Extraits de « Slow Startle » (traduction inédite)
SINGULARITÉ DE LA RÉCLUSION
Parfois le soir le soleil cogne sur le porche.
Un chien saute par-dessus la clôture, renifle un passant par habitude.
Les cochons s’assemblent près de la litière
Et remuent la queue involontairement.
En tentant d’atteindre cette inexplicable tristesse,
Des mains tendues se referment sur des braises de mots,
Scintillant d’approximations voisines. Quelque part,
Une citerne se remplit peu à peu et se met à déborder
Eclaboussant le sol de milliers d’yeux.
Il y a une fissure sur un pan du mur
À travers laquelle le petit hérisson brun se faufilera
Vers l’autre aile du bâtiment de l’école abandonnée.
La simplicité est un difficile pèlerinage, dit-on.
Profitant de la sauvagerie de l’endroit, un groupe de paons
fait son apparition sur la corniche et sur les fenêtres brisées
Certains matins quand le calme s’installe
Juste après le départ des hommes pour la journée.
UNE BRÈVE HISTOIRE DE LA JUSTICE
Des gamins du voisinage font exploser des pétards
le long de notre mur d’enceinte.
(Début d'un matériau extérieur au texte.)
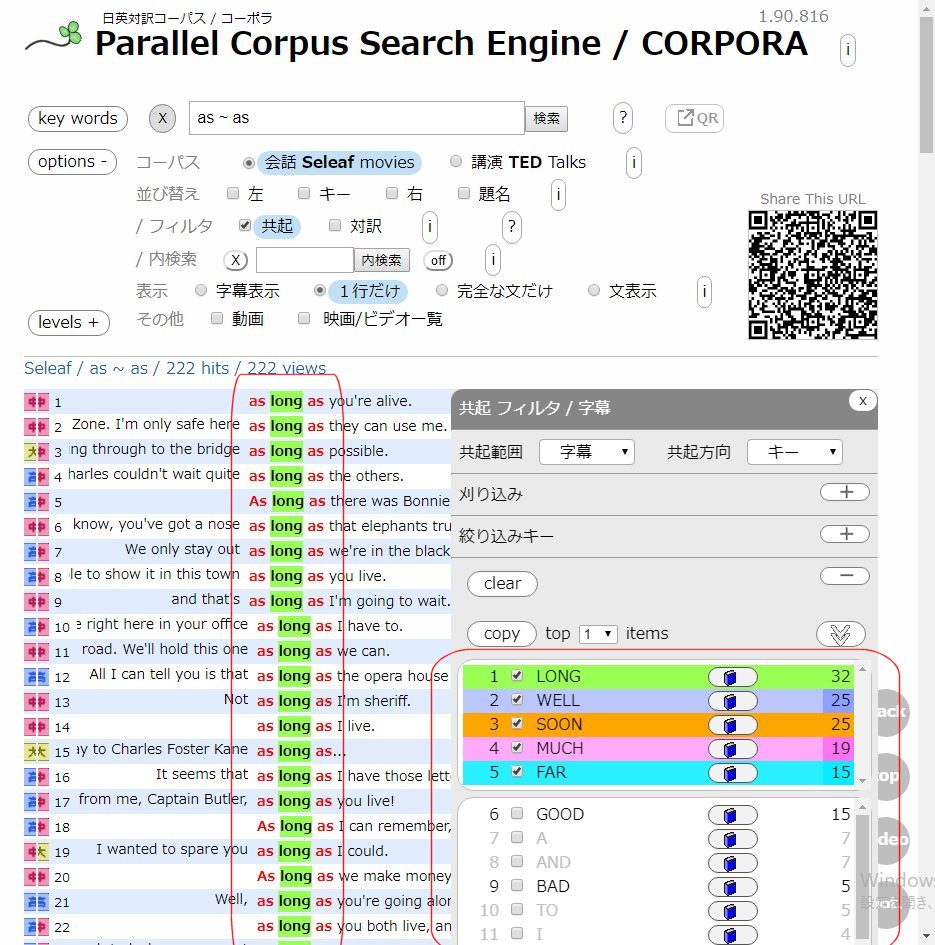This screenshot has height=945, width=935.
Task: Select the TED Talks corpus radio
Action: click(456, 162)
Grand-mère
leur crie dessus. Mère sourit sachant que cela ne servira à rien.
Une fois, grand-père est resté debout à la fenêtre du premier étage
jusque tard dans la nuit à attendre l’ivrogne qui pissait sur notre mur
chaque soir, pour lui balancer un plein seau
d’eau froide sur la tête dans l’hivernale nuit glacée.
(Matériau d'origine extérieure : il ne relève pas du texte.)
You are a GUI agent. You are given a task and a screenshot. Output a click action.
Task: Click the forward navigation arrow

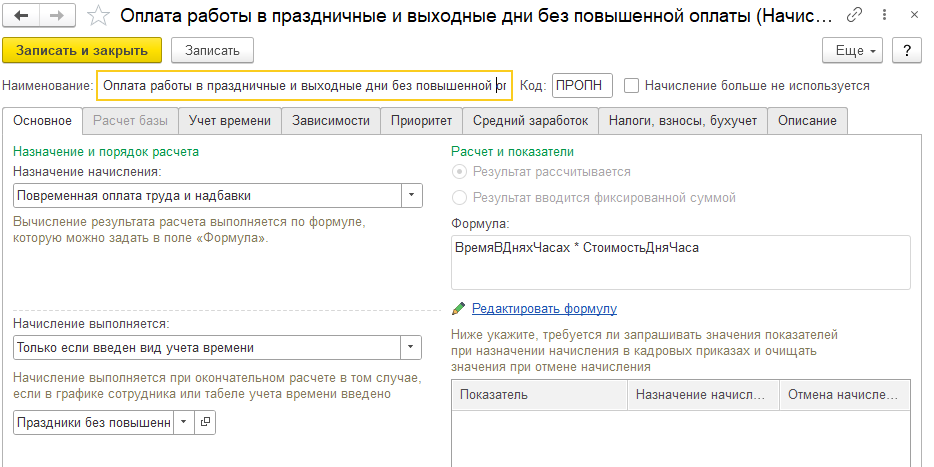click(56, 16)
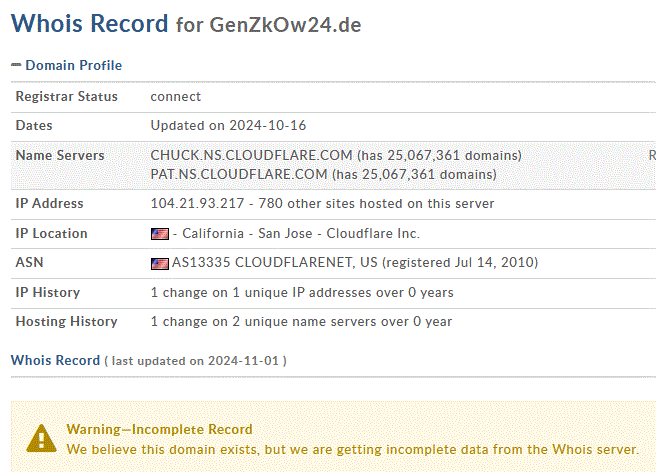The width and height of the screenshot is (657, 473).
Task: Open IP History change details
Action: coord(301,293)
Il est mort depuis longtemps, notre grand-père.
Mais grand-mère n’a pas oublié le visage meurtri
de l’homme attaché à un poteau à l’extérieur de la maison
pour avoir réduit sa femme en bouillie. Et grand-père
assénant ses coups au visage du malheureux. Grand-mère
à la fenêtre se demandant si elle avait épousé un monstre.
Plus que tout, elle se souvenait du visage de son jeune mari
à l’époque de la révolution lorsqu’elle lui avait rendu visite
en prison où il avait été pendu par les pieds, nu, deux jours durant,
de la boue introduite dans sa bouche par l’inspecteur bengali qui
n’arrêtait pas d’ordonner, Donnez –lui de la terre à bouffer,
puisque c’est ça qu’ils réclament.
ENCLAVÉ
La joie, décrète-t-il, est une forme purifiée de la nausée.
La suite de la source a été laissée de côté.